Scientists are trying to unravel what's happening in your brain when you feel the urge to snack like crazy late at night.
In a small study published in the journal Brain Imaging and Behavior, researchers from Brigham Young University used an MRI to measure how people's brains respond to different types of food images at different times of the day.
Fifteen healthy women viewed a total of 360 images, once in the morning and a day later in the evening, over two separate occasions. Subjects looked at images of low-calorie foods such as vegetables, fruits, and fish, and as high-calorie foods like ice cream, candy, and fast food. All participants showed greater neural responses in their MRIs when looking at images of high-calorie foods. However, the evening scans showed a lower response to both types of food pictures in areas of the brain that measure rewards.
"In the evening, reward pathways are showing a reduction," the lead author of the study, Travis Masterson, told CBS News. "Food is not as appealing, but people keep eating because they're trying to get that same high or same satisfaction from eating food that they get during the day."
▬▬▬▬▬▬
Actions to take:
a - Answer these questions about the text on late-night snacking, one per line:
(i) Which university were the researchers from?
(ii) How many images did the participants view in total?
(iii) Who is the lead author of the study?
b - Decide whether each statement agrees with the text on late-night snacking. Answer yes or no and quote the words from the text that decide it.
(i) The study's participants were fifteen healthy men.
(ii) The evening scans showed a lower response to both kinds of food pictures in reward areas of the brain.
(iii) The study appeared in the journal Brain Imaging and Behavior.
c - Repeat word for word everything in the text on late-night snacking from "In a small study" down to "of the day.".
▬▬▬▬▬▬
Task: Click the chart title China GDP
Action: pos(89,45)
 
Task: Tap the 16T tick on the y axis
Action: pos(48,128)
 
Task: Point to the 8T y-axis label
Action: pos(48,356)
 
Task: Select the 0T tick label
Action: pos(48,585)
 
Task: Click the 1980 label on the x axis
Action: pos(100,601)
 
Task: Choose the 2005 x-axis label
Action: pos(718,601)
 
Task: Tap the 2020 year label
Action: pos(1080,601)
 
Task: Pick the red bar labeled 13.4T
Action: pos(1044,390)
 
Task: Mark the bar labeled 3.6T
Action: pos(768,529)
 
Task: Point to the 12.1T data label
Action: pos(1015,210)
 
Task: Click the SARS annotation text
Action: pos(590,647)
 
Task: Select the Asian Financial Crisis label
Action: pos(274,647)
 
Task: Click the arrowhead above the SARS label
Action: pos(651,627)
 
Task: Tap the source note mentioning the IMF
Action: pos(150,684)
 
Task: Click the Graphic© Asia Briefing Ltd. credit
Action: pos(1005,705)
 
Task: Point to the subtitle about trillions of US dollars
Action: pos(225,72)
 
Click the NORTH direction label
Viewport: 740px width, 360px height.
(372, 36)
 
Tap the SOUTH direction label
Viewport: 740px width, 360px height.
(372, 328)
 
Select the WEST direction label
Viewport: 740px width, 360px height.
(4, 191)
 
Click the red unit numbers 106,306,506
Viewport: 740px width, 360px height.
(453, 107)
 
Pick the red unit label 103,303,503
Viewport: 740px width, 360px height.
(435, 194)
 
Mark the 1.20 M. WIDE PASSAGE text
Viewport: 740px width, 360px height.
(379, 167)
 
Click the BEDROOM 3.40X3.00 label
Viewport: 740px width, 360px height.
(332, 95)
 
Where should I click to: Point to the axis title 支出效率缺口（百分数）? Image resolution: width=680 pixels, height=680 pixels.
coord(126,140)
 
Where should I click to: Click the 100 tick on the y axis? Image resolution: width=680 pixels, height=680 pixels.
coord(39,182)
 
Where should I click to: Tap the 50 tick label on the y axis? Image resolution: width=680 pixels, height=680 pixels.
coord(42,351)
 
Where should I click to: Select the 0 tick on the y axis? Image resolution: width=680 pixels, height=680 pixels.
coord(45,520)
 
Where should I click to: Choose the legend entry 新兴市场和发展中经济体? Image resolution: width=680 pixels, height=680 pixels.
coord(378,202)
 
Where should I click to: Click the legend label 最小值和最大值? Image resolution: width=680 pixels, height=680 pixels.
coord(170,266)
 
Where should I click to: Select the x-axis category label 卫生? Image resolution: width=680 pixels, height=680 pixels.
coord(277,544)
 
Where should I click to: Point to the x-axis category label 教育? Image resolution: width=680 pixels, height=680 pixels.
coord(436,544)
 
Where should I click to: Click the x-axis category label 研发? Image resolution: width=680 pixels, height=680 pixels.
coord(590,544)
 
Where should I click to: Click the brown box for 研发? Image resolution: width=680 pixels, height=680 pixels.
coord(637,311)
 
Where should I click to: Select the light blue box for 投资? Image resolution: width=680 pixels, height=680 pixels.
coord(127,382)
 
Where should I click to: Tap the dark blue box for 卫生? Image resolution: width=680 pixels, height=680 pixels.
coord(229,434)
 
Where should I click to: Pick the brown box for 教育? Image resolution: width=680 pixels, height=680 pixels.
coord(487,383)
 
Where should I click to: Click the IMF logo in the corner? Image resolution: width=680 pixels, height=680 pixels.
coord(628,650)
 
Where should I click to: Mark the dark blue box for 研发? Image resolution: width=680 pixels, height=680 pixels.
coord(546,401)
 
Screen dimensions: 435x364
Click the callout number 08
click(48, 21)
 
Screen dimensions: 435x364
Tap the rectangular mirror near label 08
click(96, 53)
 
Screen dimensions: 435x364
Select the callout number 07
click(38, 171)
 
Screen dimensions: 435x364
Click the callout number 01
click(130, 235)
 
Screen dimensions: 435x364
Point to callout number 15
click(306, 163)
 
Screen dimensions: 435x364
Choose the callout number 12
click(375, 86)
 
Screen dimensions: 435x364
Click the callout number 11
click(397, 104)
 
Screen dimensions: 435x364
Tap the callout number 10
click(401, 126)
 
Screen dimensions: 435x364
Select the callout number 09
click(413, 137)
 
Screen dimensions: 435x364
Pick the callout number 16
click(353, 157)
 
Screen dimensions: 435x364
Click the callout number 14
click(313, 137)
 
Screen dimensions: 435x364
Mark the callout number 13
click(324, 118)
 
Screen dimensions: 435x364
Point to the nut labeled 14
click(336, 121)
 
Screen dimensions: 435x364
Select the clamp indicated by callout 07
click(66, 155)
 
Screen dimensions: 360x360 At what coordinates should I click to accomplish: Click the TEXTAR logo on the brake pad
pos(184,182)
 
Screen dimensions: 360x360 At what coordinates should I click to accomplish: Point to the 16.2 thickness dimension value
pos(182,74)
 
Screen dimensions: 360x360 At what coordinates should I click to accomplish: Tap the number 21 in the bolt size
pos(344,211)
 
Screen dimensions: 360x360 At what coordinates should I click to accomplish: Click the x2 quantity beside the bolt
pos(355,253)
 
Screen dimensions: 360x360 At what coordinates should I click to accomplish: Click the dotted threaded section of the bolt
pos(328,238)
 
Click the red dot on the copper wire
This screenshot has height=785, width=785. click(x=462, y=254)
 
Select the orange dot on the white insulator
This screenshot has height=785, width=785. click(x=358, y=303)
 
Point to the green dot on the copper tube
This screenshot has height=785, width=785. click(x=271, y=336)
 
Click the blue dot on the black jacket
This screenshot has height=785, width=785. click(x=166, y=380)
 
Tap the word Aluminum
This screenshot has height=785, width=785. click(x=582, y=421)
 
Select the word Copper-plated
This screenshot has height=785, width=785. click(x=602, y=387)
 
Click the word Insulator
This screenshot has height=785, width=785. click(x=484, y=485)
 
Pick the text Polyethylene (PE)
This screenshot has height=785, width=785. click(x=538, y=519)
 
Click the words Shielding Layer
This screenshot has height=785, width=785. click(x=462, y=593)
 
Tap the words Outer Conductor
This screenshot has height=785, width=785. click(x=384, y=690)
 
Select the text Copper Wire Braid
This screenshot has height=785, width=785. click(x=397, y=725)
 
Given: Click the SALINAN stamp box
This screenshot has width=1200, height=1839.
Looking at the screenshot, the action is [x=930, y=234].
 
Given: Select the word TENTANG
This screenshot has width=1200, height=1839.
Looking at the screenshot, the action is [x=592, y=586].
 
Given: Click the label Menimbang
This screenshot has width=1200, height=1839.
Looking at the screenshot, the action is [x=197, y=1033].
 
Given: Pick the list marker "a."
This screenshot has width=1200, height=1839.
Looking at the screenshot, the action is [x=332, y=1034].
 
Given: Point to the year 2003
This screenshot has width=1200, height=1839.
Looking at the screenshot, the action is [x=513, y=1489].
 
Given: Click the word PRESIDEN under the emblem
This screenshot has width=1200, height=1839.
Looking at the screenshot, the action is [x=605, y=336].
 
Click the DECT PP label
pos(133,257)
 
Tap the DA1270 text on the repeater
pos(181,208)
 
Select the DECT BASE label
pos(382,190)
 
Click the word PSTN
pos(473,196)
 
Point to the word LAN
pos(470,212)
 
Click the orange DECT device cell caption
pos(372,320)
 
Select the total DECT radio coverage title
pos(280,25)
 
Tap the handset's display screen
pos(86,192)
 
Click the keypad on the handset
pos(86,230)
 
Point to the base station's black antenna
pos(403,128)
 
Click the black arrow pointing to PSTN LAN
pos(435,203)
▬▬▬▬▬▬
Results of the tasks:
a -
(i) Brigham Young University
(ii) 360
(iii) Travis Masterson

b -
(i) No: "Fifteen healthy women viewed a total of 360 images"
(ii) Yes: "the evening scans showed a lower response to both types of food pictures in areas of the brain that measure rewards"
(iii) Yes: "published in the journal Brain Imaging and Behavior"

c -
In a small study published in the journal Brain Imaging and Behavior, researchers from Brigham Young University used an MRI to measure how people's brains respond to different types of food images at different times of the day.